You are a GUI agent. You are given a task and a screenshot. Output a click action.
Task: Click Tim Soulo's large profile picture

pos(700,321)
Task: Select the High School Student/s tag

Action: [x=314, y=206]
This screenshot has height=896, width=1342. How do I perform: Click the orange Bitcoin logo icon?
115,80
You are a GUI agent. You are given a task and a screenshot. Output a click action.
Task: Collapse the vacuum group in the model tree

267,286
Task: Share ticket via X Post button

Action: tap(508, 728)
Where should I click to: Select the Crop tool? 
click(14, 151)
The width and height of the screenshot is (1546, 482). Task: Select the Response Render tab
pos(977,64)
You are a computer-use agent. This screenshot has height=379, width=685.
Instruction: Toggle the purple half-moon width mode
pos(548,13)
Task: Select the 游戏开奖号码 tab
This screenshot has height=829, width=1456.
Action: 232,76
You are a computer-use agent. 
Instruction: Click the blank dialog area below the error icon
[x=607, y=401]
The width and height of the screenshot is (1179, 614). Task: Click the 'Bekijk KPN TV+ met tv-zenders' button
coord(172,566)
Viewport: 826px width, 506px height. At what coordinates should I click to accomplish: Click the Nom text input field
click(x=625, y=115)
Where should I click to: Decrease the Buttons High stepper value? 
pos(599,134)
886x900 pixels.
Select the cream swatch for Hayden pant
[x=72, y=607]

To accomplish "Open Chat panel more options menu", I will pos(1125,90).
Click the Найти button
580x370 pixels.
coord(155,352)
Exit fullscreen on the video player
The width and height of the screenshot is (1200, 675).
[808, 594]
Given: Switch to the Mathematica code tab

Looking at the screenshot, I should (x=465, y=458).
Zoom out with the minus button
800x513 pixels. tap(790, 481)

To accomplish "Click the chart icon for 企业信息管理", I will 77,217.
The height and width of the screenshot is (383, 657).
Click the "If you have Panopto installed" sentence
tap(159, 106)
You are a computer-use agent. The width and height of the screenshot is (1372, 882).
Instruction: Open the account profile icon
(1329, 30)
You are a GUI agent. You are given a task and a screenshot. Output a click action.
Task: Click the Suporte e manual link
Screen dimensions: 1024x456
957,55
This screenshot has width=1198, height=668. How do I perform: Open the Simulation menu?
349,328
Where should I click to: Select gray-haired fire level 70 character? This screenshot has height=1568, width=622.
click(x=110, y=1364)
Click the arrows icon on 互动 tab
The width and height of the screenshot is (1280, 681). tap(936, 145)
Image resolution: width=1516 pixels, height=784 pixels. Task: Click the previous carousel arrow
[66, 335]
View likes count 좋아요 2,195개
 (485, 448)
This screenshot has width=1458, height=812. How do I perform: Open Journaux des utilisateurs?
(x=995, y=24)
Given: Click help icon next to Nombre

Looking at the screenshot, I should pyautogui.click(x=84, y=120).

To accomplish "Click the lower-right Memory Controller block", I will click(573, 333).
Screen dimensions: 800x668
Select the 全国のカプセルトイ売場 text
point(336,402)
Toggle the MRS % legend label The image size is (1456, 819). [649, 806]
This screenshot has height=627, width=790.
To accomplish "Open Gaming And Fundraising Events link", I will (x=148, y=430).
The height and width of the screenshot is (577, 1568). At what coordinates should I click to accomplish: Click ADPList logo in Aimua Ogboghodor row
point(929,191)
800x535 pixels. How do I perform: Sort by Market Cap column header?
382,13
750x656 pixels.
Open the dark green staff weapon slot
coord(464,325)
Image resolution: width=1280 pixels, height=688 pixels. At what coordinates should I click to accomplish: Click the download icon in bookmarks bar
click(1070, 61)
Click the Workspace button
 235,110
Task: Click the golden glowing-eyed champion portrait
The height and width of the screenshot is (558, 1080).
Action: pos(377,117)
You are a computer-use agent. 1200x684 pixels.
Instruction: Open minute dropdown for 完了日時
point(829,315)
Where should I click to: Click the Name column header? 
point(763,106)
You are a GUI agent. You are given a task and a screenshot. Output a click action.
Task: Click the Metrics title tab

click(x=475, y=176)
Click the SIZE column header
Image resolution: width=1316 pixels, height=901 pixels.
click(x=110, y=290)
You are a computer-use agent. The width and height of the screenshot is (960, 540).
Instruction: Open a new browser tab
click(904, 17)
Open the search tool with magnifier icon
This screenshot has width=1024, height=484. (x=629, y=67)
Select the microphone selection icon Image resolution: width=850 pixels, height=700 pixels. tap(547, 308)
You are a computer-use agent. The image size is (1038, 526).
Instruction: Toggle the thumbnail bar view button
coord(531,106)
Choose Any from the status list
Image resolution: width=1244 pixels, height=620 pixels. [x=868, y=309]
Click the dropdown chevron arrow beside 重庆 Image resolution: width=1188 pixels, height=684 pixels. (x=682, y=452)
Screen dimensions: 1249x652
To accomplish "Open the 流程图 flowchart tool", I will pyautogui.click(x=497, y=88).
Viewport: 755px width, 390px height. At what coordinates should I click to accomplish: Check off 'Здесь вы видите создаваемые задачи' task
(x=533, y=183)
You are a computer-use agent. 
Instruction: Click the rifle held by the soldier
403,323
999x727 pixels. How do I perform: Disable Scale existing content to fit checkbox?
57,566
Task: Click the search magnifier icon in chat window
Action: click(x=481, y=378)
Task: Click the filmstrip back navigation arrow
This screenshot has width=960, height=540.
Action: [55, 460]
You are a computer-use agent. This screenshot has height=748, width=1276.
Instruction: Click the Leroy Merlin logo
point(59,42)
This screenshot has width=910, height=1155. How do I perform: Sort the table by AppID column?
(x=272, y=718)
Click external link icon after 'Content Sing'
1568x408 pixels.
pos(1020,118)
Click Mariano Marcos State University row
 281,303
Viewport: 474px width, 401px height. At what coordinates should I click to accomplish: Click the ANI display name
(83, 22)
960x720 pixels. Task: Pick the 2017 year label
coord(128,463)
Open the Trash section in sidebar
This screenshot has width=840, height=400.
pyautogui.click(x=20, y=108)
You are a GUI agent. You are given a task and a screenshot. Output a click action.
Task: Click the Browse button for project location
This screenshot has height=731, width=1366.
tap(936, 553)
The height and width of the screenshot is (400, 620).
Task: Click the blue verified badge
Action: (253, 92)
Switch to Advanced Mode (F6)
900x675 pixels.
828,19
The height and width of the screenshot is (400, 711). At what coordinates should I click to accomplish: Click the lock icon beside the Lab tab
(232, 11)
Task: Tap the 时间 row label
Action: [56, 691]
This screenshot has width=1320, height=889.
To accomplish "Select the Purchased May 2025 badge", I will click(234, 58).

=-=-=

• **Work item**:
All lines in the data above from the one with "Click the dropdown" through the one with "This screenshot has width=1320, height=889." must be repeated exactly, and no others.

• **Written solution**:
Click the dropdown chevron arrow beside 重庆 Image resolution: width=1188 pixels, height=684 pixels. (x=682, y=452)
Screen dimensions: 1249x652
To accomplish "Open the 流程图 flowchart tool", I will pyautogui.click(x=497, y=88).
Viewport: 755px width, 390px height. At what coordinates should I click to accomplish: Check off 'Здесь вы видите создаваемые задачи' task
(x=533, y=183)
You are a computer-use agent. 
Instruction: Click the rifle held by the soldier
403,323
999x727 pixels. How do I perform: Disable Scale existing content to fit checkbox?
57,566
Task: Click the search magnifier icon in chat window
Action: click(x=481, y=378)
Task: Click the filmstrip back navigation arrow
This screenshot has width=960, height=540.
Action: [55, 460]
You are a computer-use agent. This screenshot has height=748, width=1276.
Instruction: Click the Leroy Merlin logo
point(59,42)
This screenshot has width=910, height=1155. How do I perform: Sort the table by AppID column?
(x=272, y=718)
Click external link icon after 'Content Sing'
1568x408 pixels.
pos(1020,118)
Click Mariano Marcos State University row
 281,303
Viewport: 474px width, 401px height. At what coordinates should I click to accomplish: Click the ANI display name
(83, 22)
960x720 pixels. Task: Pick the 2017 year label
coord(128,463)
Open the Trash section in sidebar
This screenshot has width=840, height=400.
pyautogui.click(x=20, y=108)
You are a GUI agent. You are given a task and a screenshot. Output a click action.
Task: Click the Browse button for project location
This screenshot has height=731, width=1366.
tap(936, 553)
The height and width of the screenshot is (400, 620).
Task: Click the blue verified badge
Action: (253, 92)
Switch to Advanced Mode (F6)
900x675 pixels.
828,19
The height and width of the screenshot is (400, 711). At what coordinates should I click to accomplish: Click the lock icon beside the Lab tab
(232, 11)
Task: Tap the 时间 row label
Action: [56, 691]
This screenshot has width=1320, height=889.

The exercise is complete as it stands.